As allies, males have a role in ending violence against women
Have your key in hand. Lock your door. Watch your drink. Stay with your friends. These are actions many women take every time they go out to protect themselves against sexual assault.
The possibility of sexual violence doesn’t even occur to most men.
It didn’t occur to me until I saw how women I care about have been and continue to be affected by sexual assault, sexual abuse and relationship violence.
I identify as a male ally working to end men’s violence against women. I speak out because I believe injustice and inequality are unacceptable in our society.
Every male student at UNC knows women who are survivors of men’s violence. They are our classmates, friends, partners, mothers and sisters. What affects them affects us.
But too often we think of men’s violence against women as a “women’s issue.” According to Dr. Jackson Katz, an expert in violence prevention, by leaving it at that we ignore the fact that the perpetuation of violence against women is driven almost exclusively by men.
By remaining silent on the issue, we inevitably take the side of perpetrators of violence, who only ask that we do nothing.
But by acknowledging men’s role in violence against women, we are able as empowered bystanders to confront those who hurt women and to change the culture that produces them.
Many men are uncomfortable talking about these issues because they force us to confront deeply held ideas about masculinity.
And because the reality of male violence against women asks tough questions of us and other men, it is easy to want to deny it.
But it helps to look at the facts. According to conservative estimates from the U.S. Department of Justice, 18 percent of women in the United States have been raped.
While women make up 91 percent of rape victims, men make up nearly 99 percent of rapists in single-victim incidents.
Men’s violence against women isn’t rare or isolated; it is commonplace in the United States and at UNC. A study supported by the Department of Justice found that between 20 and 25 percent of women are sexually assaulted or victims of attempted assault while in college.
And perpetrators of sexual assault are rarely strangers. In fact, 90 percent of college women who are survivors of rape or attempted rape knew their rapist. And of those incidents, 80 to 90 percent involved alcohol.
Men’s violence against women isn’t random. It happens here to women and men we know and care about because we live in a culture where men’s violence is often permitted and encouraged.
Taking men’s violence seriously can be difficult. Facing the facts means realizing that most perpetrators aren’t random, psychopathic individuals, but “one of the guys.” They can be friends, brothers and teammates.
Violence is a part of male culture in the United States, on campus and in our personal lives. Ending it requires men taking an active role in changing male culture.
This means moving from a masculinity that celebrates violence and the objectification of women to one that condemns it. It means celebrating courage, responsibility, compassion and respect for women instead.
I encourage all men at UNC to take a role in ending violence against women by talking about it, challenging assumptions and changing behavior.
As part of Relationship Violence Awareness Month, the Carolina Men Care Campaign is hosting several events for men about violence against women. If you feel affected by violence against women — and especially if you don’t — go.

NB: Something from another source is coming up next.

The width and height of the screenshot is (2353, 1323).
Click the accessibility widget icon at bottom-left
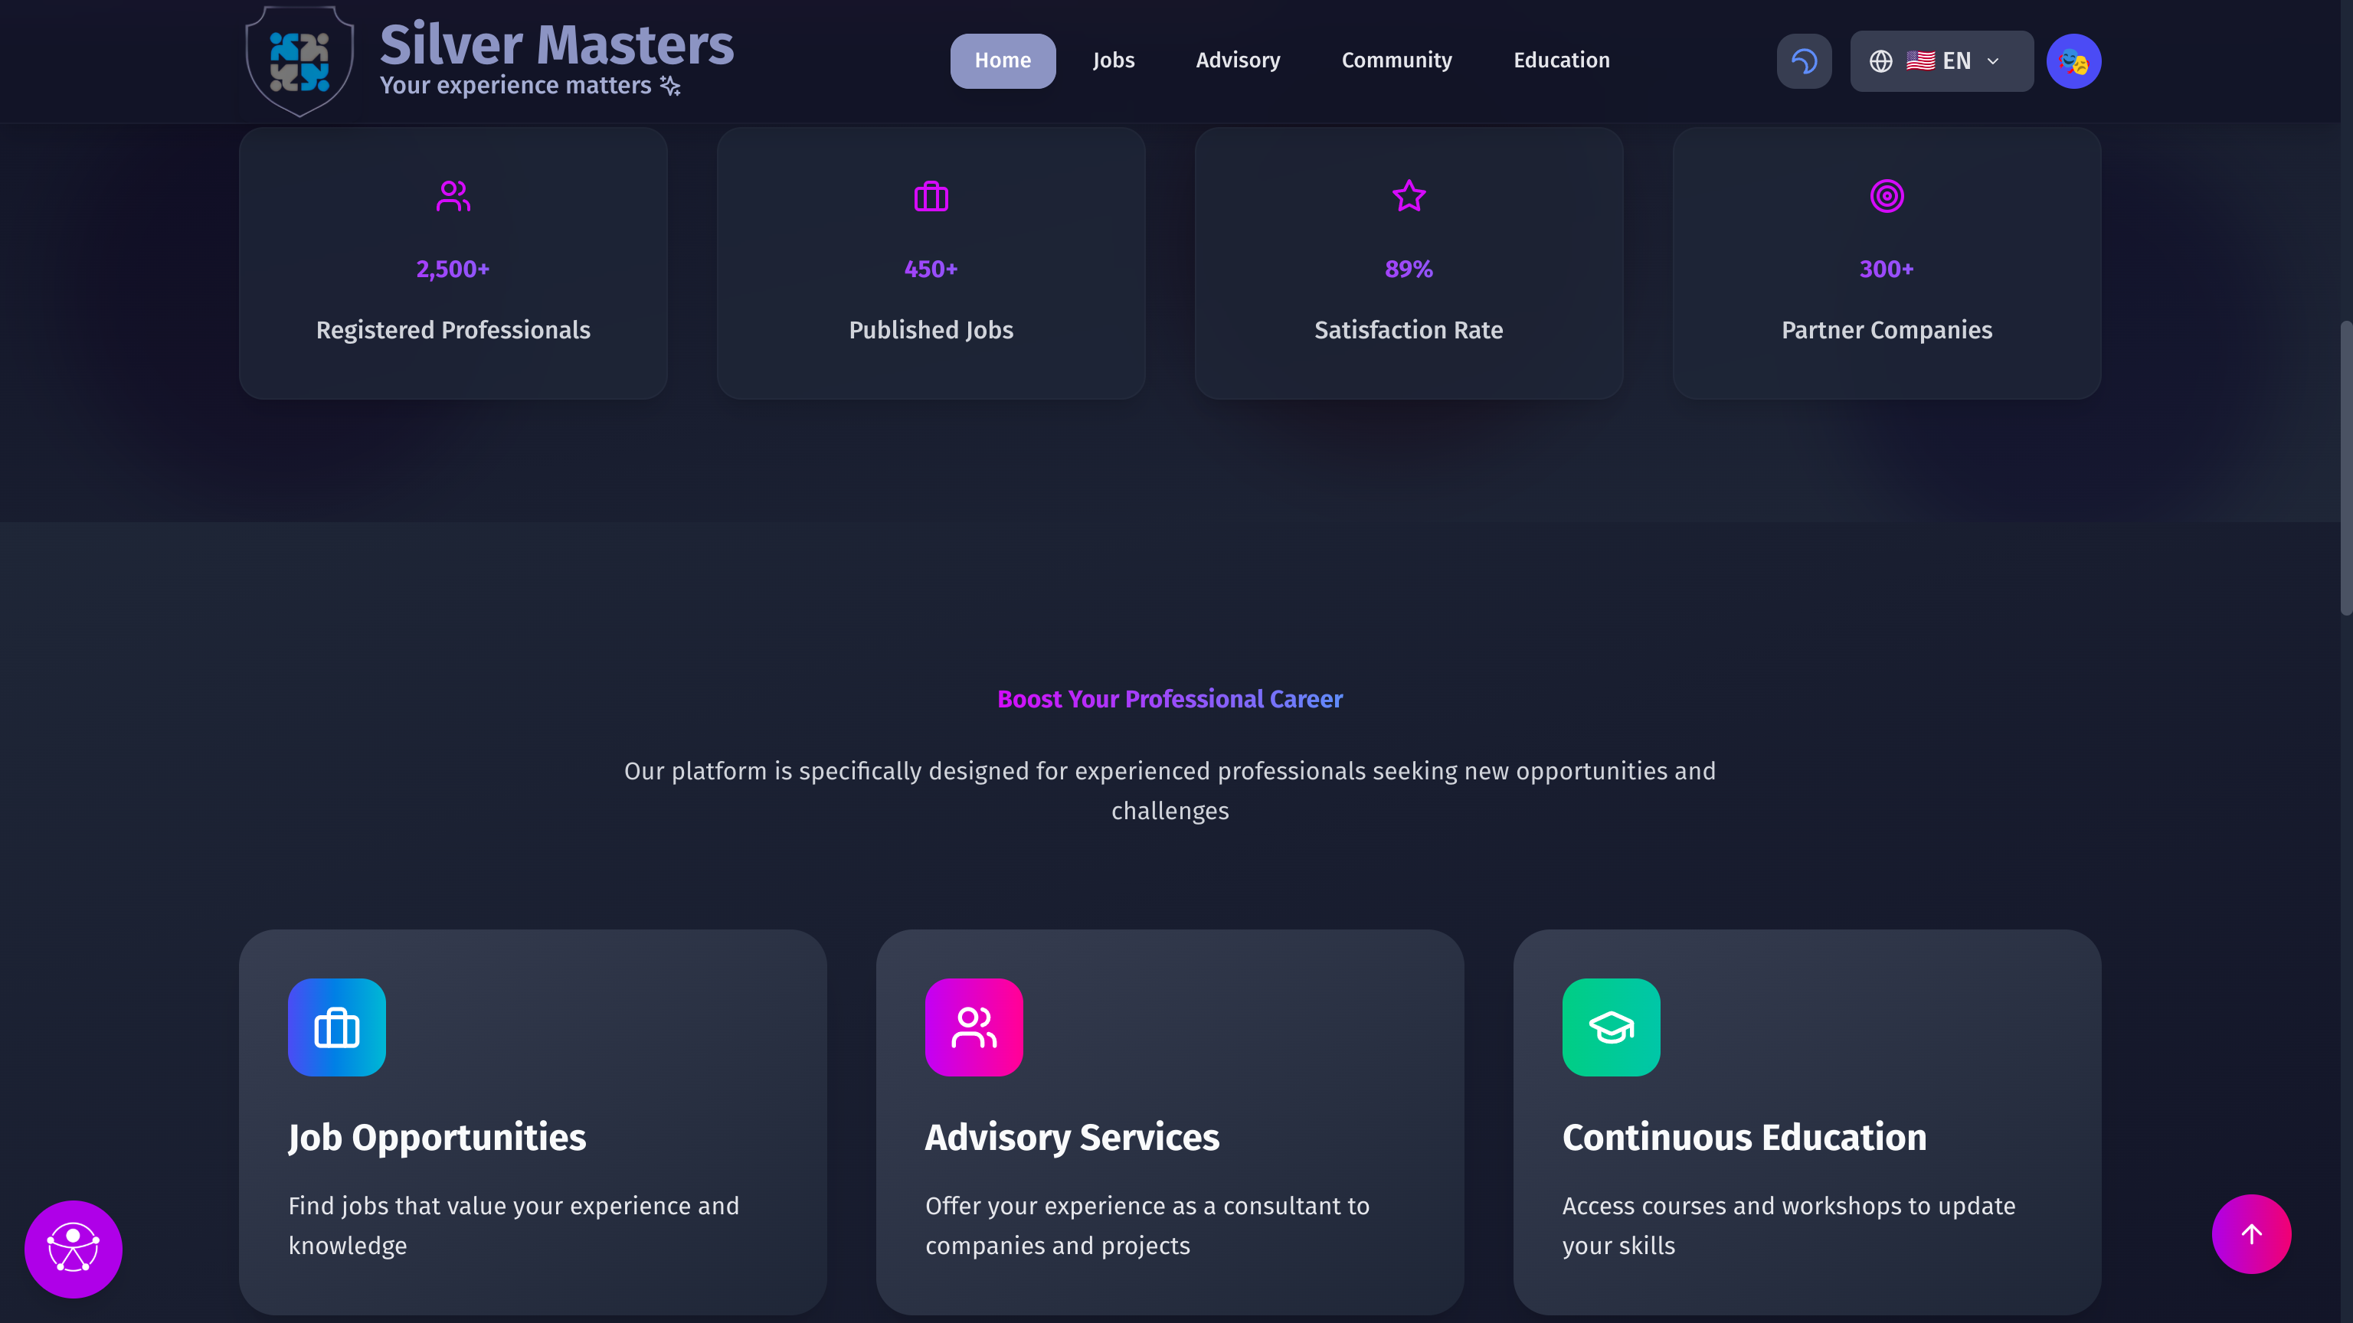point(73,1248)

When you are capable of doing so, confront friends who coerce or abuse their partners or women in general about their behavior.
Listen to the women you know. Try to understand their experiences instead of discounting them.
Reflect on yourself. Find and change the sexist assumptions you may be carrying.
Gently offer support if you believe someone has been physically or sexually assaulted or abused. If someone tells you they have been sexually assaulted, believe them.
Speak out against sexism in all forms.
Don’t control, but instead just listen. It can be tempting to be a “rescuer,” but well-meaning guys who think they can “save” someone can, in doing so, objectify women.
By taking these steps, men can help make campus and society safer for women and we can make ourselves live better, fuller lives.